Шрам, при всей своей досаде на запорожцев, вмешавшихся в самое дорогое для него дело, не мог быть равнодушен к их музыке, к их танцам, к их особенному, веселому и вместе грустному взгляду на жизнь. Запорожцы, не смотря на свои пороки и злодейства (которые уже и в то время обнаруживали внутреннее разрушение их братства), внушали украинцам самое живое сочувствие. Не раз случалось мне встречать столетнего старика, который, рассказывая об их наглостях, потчевал их выразительным прилагательным — проклятый народ! Но потом, увлекшись рассказами об их обычаях и подвигах, выражал, сам того не замечая, искреннее сожаление об их судьбе, и говорил о них тоном близкого родного.
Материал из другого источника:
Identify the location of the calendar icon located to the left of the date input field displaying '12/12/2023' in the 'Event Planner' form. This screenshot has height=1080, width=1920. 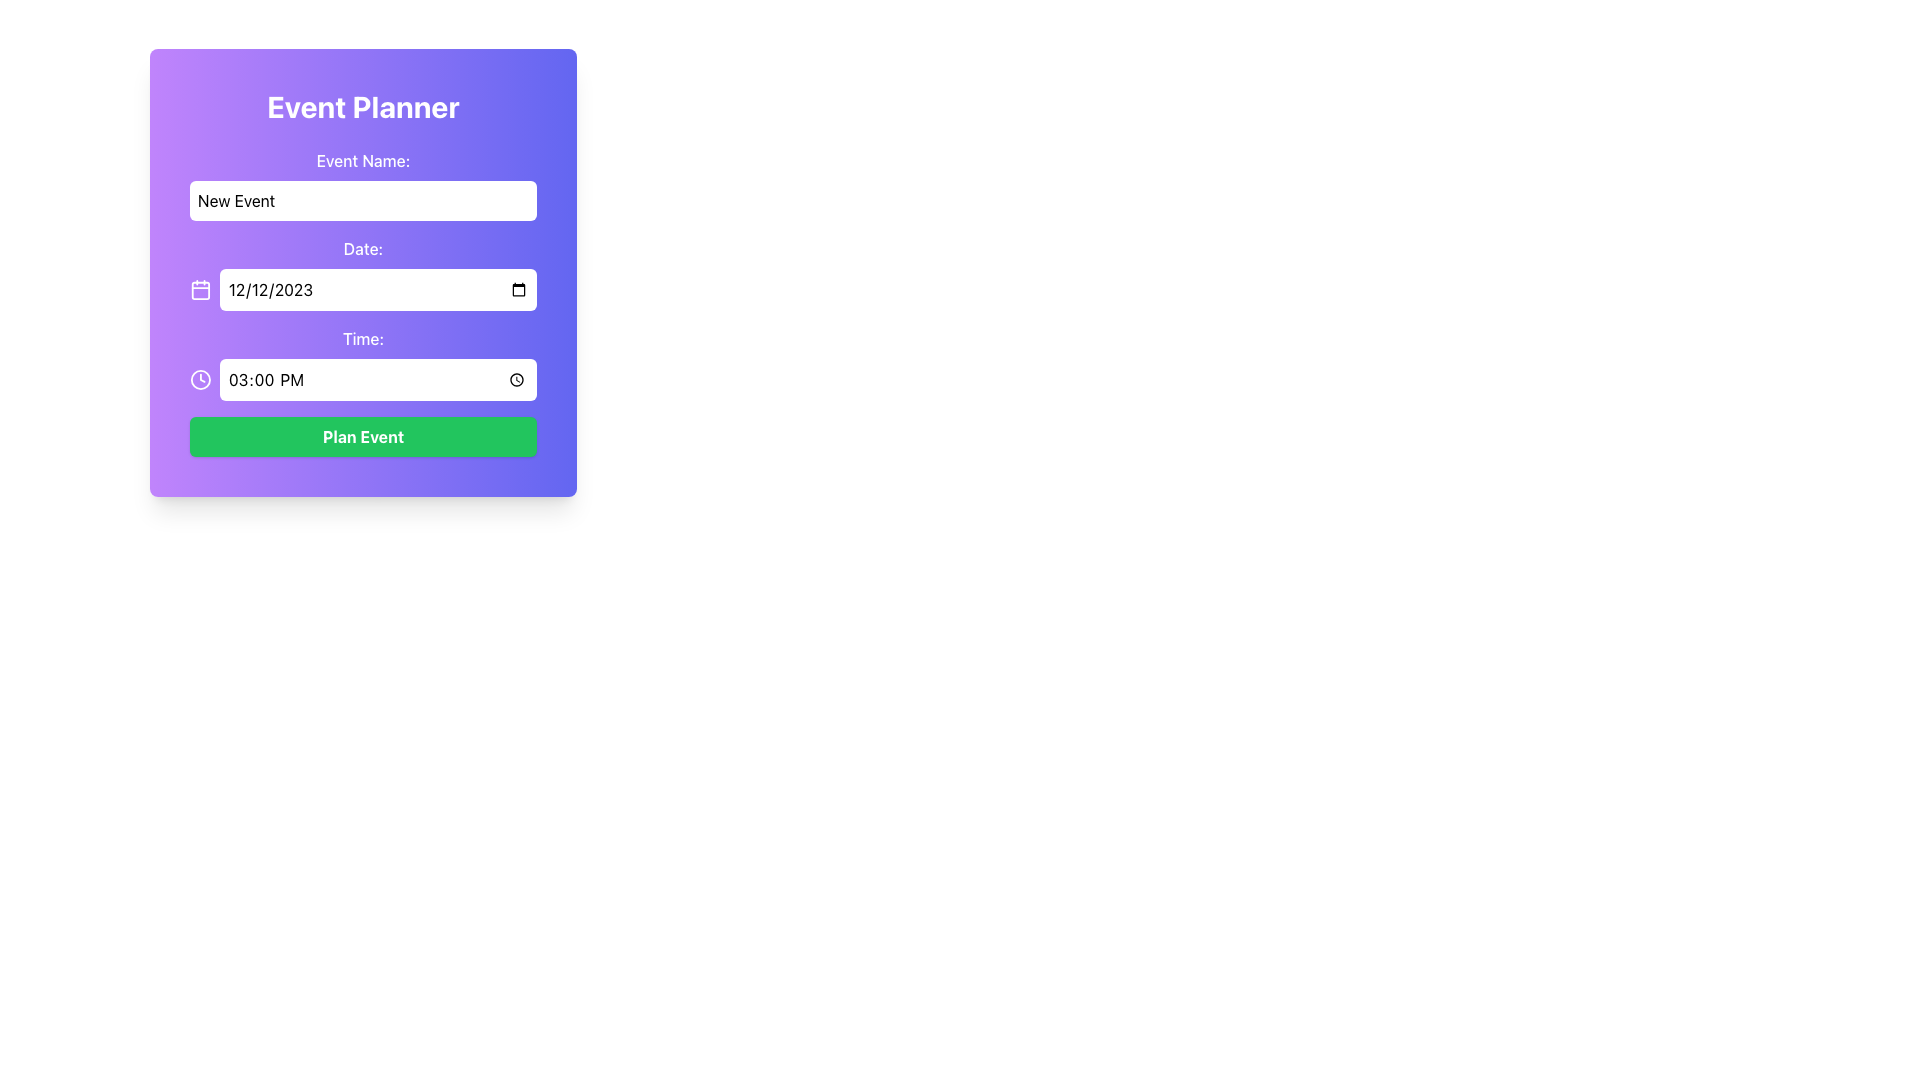
(200, 289).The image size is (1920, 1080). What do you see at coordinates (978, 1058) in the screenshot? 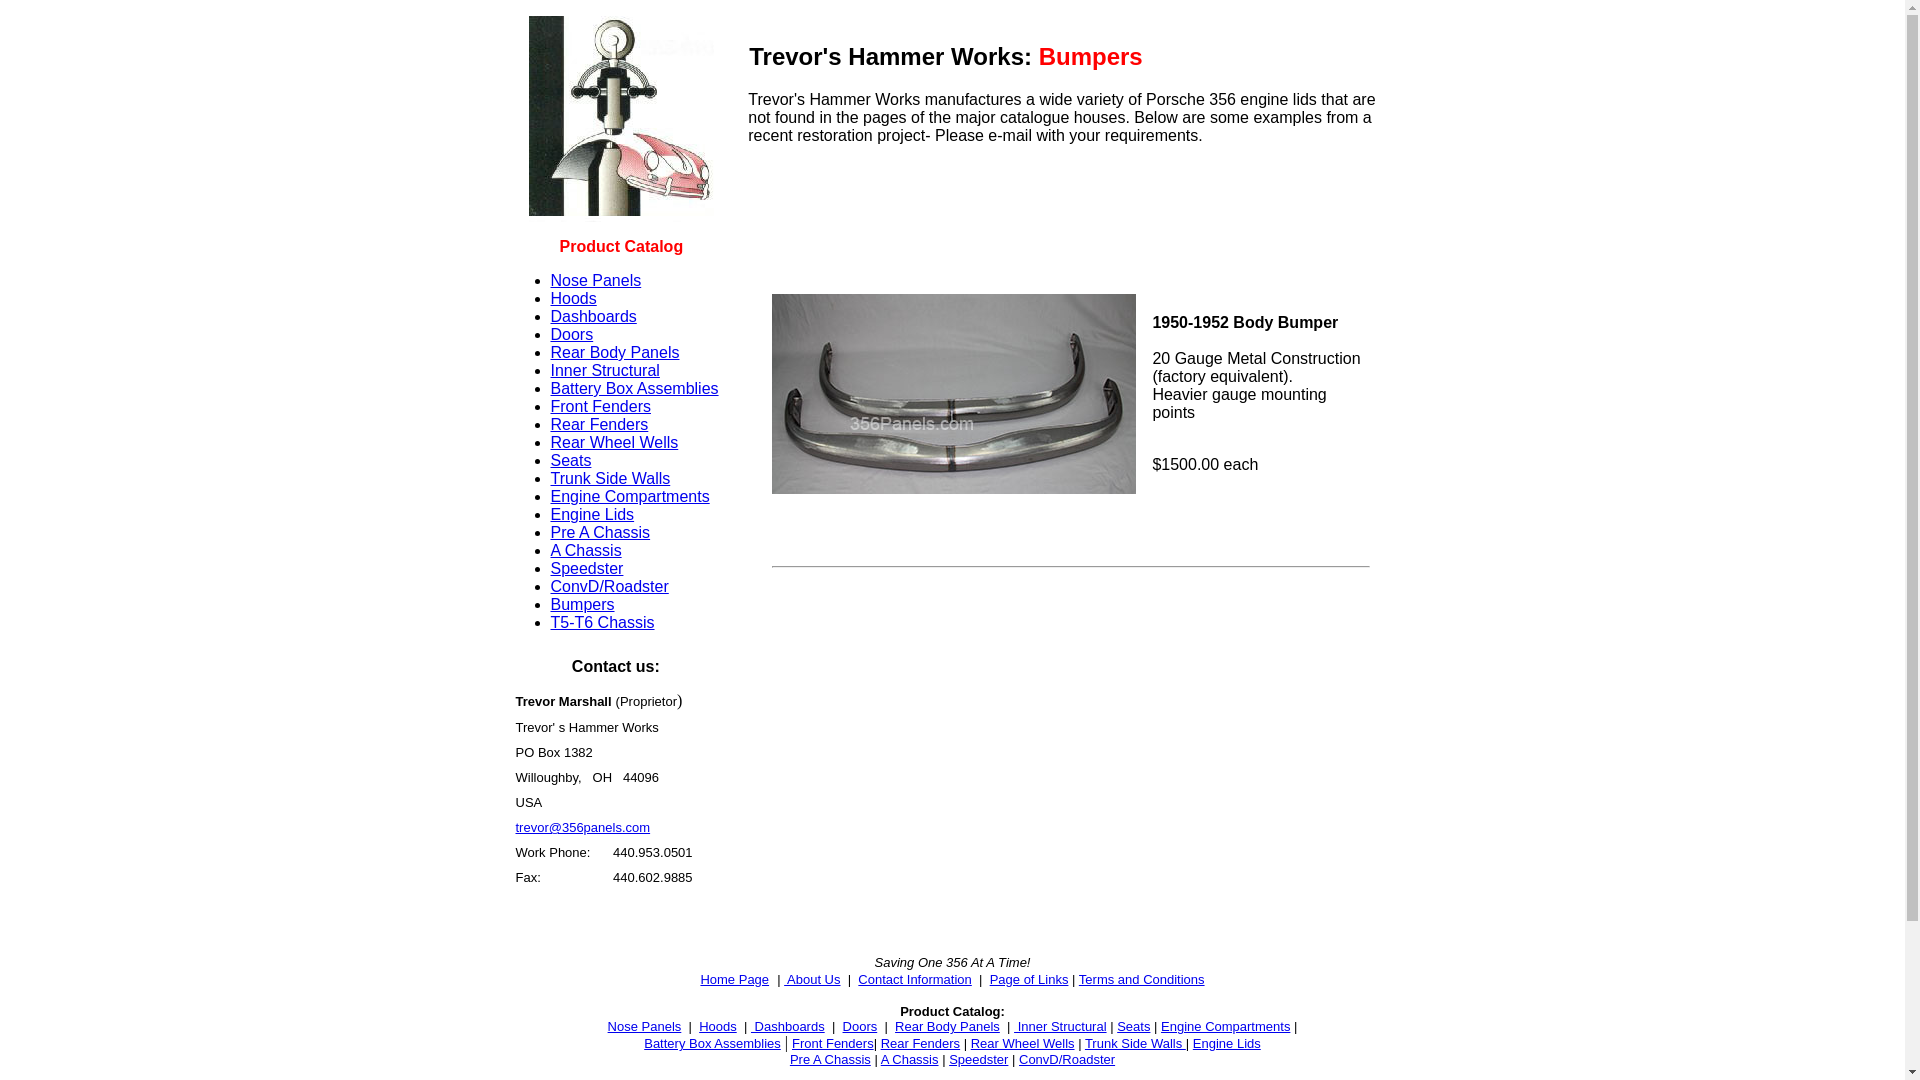
I see `'Speedster'` at bounding box center [978, 1058].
От чего ж это юродивые запорожские рыцари были в старину так близки каждой живой душе на Украине? Может быть, от того, что они беззаботно, но вместе и грустно смотрели на жизнь. Пировали они со всем безумием разулявшейся широкой воли, но и самыми пирами выражали мнение, что все на свете призрак и суета. Не нужно было им для душевного счастья ни жены, ни детей, а деньги они рассыпали — по их же выражению — як полову! [60] А может быть, и от того, что Запорожье для южной Руси, как Москва для северной, было сердцем всей земли, — что на Запорожье свобода никогда не умирала, предковские обычаи никогда не забывались, казацкие древние песни до последних дней сохранялись, и было Запорожье — что в горну искра: какой хочешь, такой и раздуй из неё огонь. От того-то, может быть, оно и славится между панами и мужиками, от того-то оно и дорого для каждой живой души на Украине! [61]
Черевань, глядя на запорожские танцы и выкрутасы, подбоченился и притопывал ногою.
— Эх, бгат! сказал он Шраму, — вот где люди умеют жить на свете! Когда б я был не женат, то пошел бы тотчас в запорожцы!
— Бог знает что ты плетешь, сват! отвечал Шрам. — Теперь доброму человеку стыдно мешаться в эту сволочь. Перевернулись теперь чёрт знает во что запорожцы! Пока ляхи да паны душили Украину, туда собирался самый лучший народ, а теперь на Запорожье уходит самая дрянь: или прокравшийся голыш, или лентяй, который не хочет зарабатывать хлеб честным трудом. Сидят там окаянные в Сечи да только пьянствуют, а очортіе горілку пить, так и едет в Гетманщину, да тут, и величается, як порося на орчику. [62]
61
Действительно, как Москва спасала своею народностью Русь от иноземного посягательства, так и Запорожье было убежищем свободы во время польского владычества. Да будет же священным для нас каждое место, на котором русский дух отстоял свою самобытность!